I’ve taken risks I never dreamed I would, faced terrors I never thought I could face, and as a result am living the life I never dreamed I could. I am so happy I want to pinch myself every time I wake up–and by objective standards I live a very ordinary life. It’s just that everything seems like a miracle because I took so much of it for granted before. I have never known happiness like this before. I never believed it would have been possible.
Two very strong recommendations that helped me tremendously:
Cognitive Behavioral Therapy
Buddhism
Sitting in an office talking about how much I hated my childhood and my life accomplished absolutely nothing for me but perpetuate my misery. Examining my thoughts in the present moment and learning to change them as well as my behaviors did everything for me. I strongly recommend the book Overcoming Depression One Step at a Time. I think opening this book really was the start of happiness for me, if I had to pinpoint the moment.
Now, go make a positive choice for yourself. Do something self-loving. Commit to doing that self-loving thing every time you feel those hateful thoughts. Sometimes you gotta fight fire with fire. Find a therapist who will simultaneously inspire you and kick your ass. Good luck.
Tell a doctor, not a message board. I mean, sure, talk about your depression here, get some advice, some sympathy, whatever. I’m not gonna say I’ve never been in that place.
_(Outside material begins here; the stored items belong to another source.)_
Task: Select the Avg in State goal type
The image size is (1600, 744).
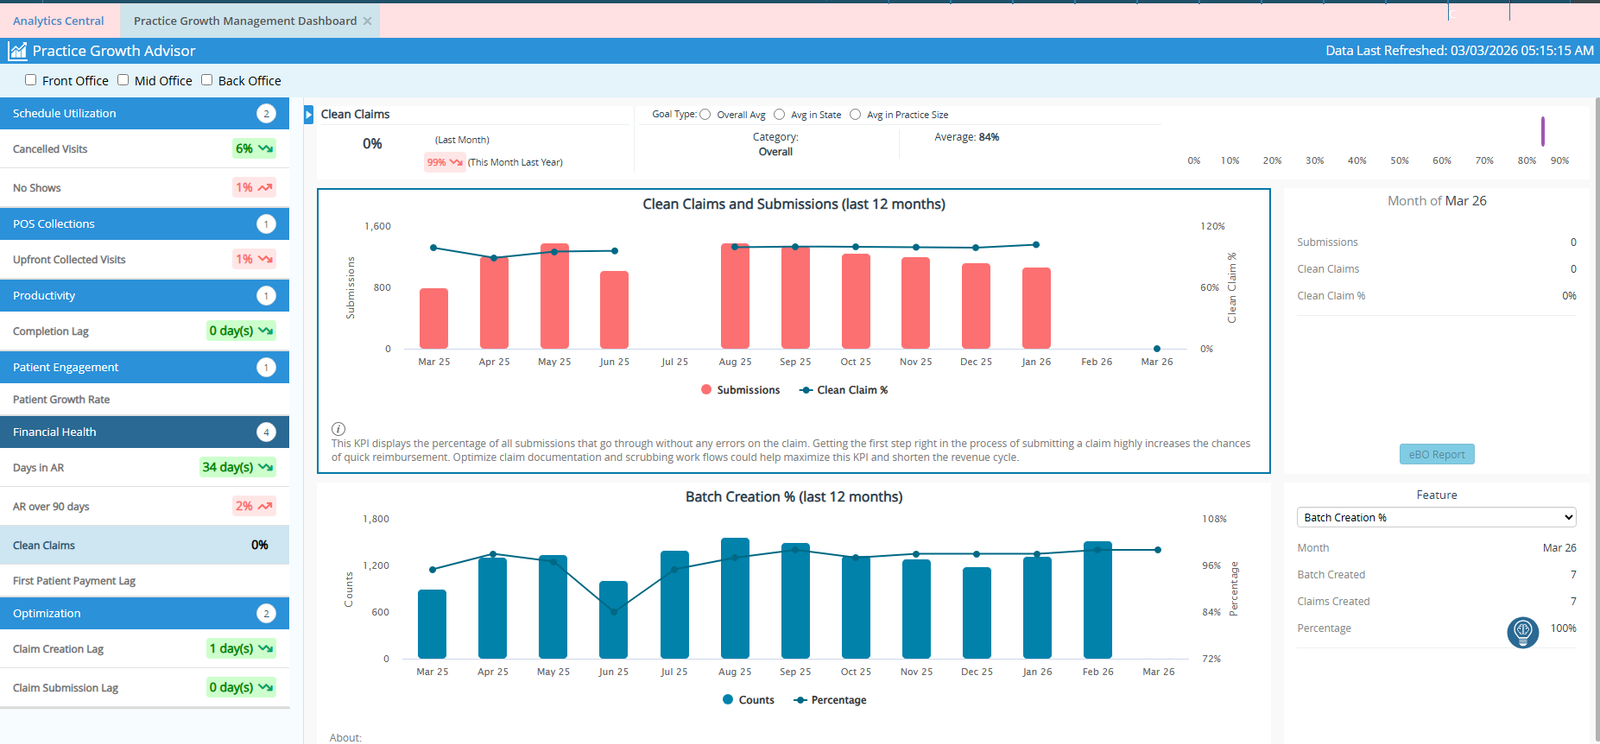Action: coord(779,115)
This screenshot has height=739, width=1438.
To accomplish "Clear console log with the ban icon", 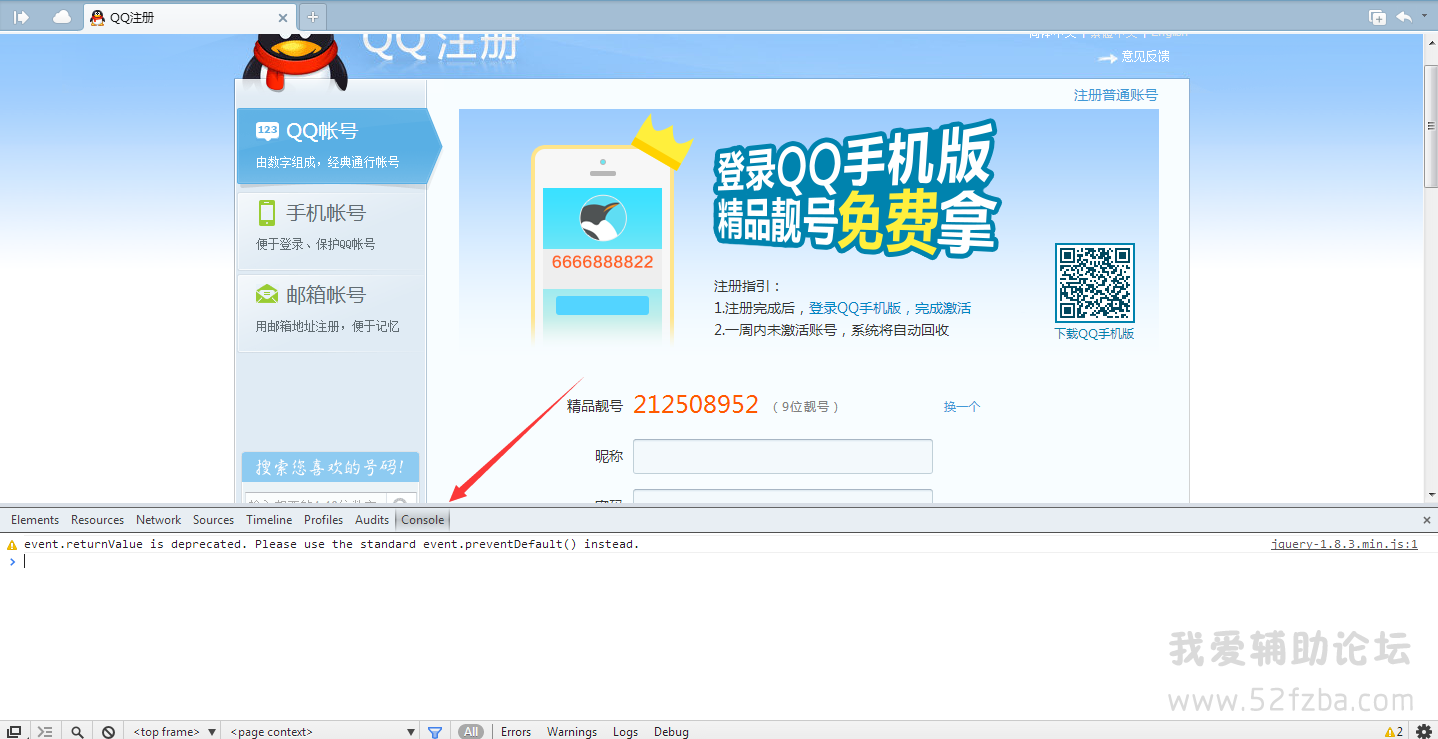I will [108, 731].
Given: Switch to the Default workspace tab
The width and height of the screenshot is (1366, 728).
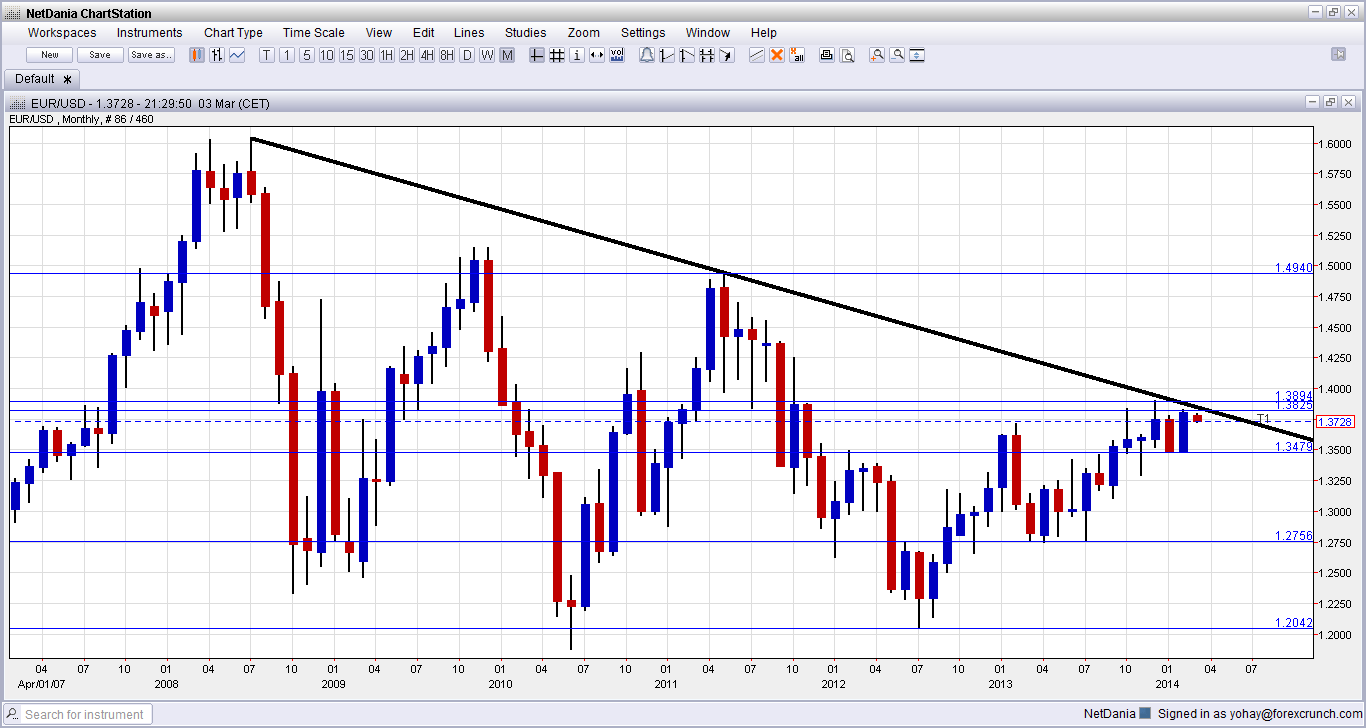Looking at the screenshot, I should 34,78.
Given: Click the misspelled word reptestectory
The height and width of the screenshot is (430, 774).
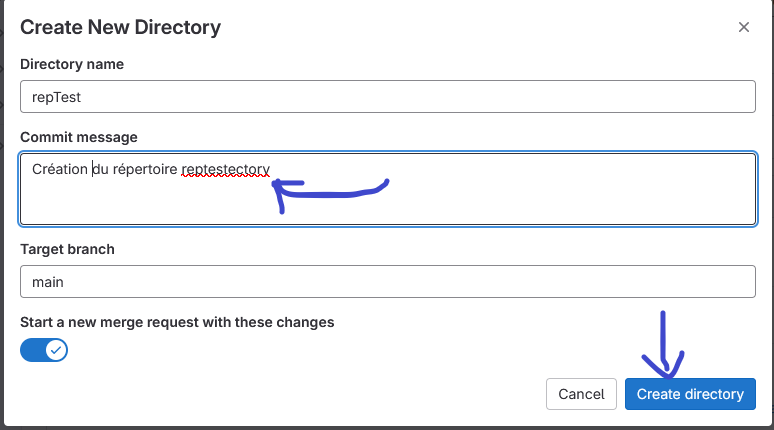Looking at the screenshot, I should coord(226,169).
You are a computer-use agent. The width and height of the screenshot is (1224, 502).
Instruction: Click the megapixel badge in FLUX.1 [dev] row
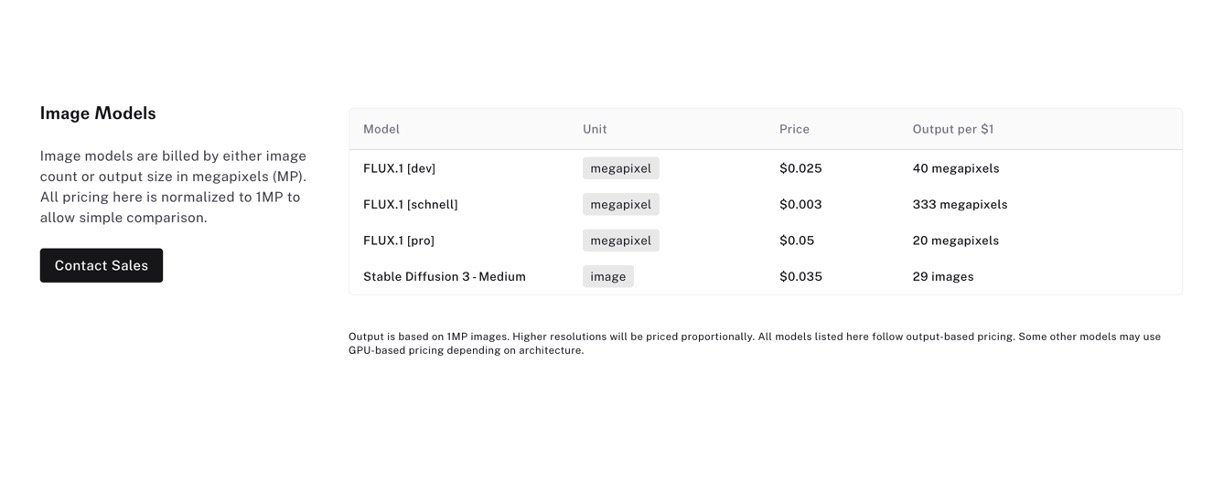(621, 168)
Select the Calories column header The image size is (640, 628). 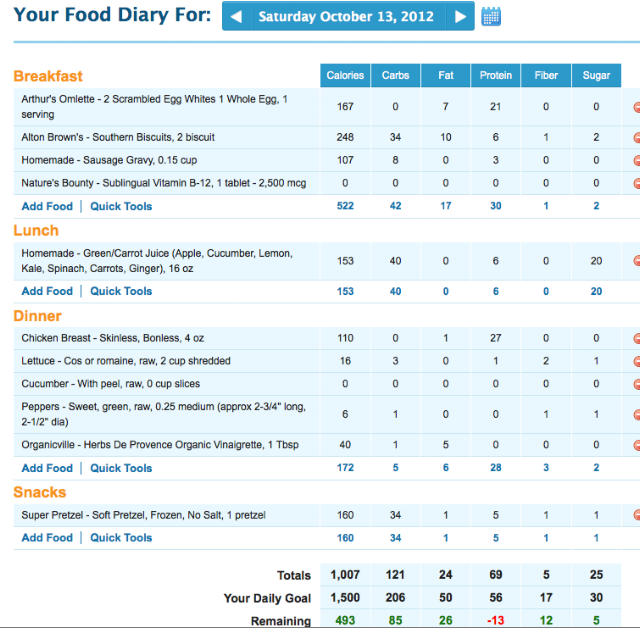coord(345,75)
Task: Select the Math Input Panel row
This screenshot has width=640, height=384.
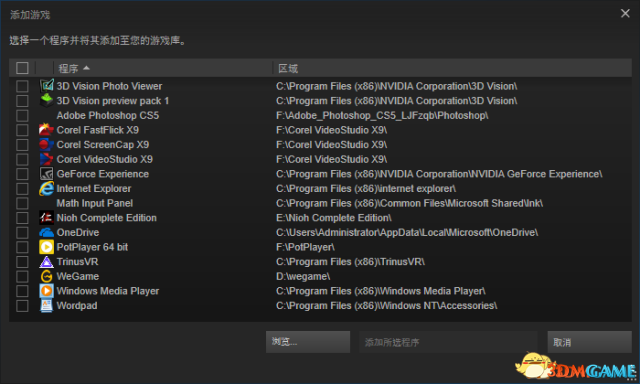Action: (320, 203)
But saying you have a plan and a time picked out for offing yourself is putting an unneccessary decision and burden on the administration of the board.
pudytat72 your therapist probably wants to end your relationship because he feels that you are trying to guilt-trip and manipulate him and have not respected the boundaries of your relationship.
You email saying he upset you and made you think bad thoughts.
He says you have boundary issues.
You both agree a further appointment.
You send a “thanks, but no thanks letter”.
He wishes you well in your further recovery.
You ask to be unfired.
You leave Tylenol and a note on his doorstep.
He doesn’t appreciate your actions and severs the relationship definitively.
Actively suicidal people are actively trying to kill themselves, suicidal ideation (which is waht you seem to have) is not the same thing.
You are angry with what he said, I get that, but I think you need to understand that your actions could be interpreted as manipulative, attention-seeking and counter-productive, and if that is how he interpreted them, your therapist was acting appropriately in ending your relationship.
Please hold on to the strength and understanding you’ve gained from this event and use it to know you can and will keep healing and growing and moving forward.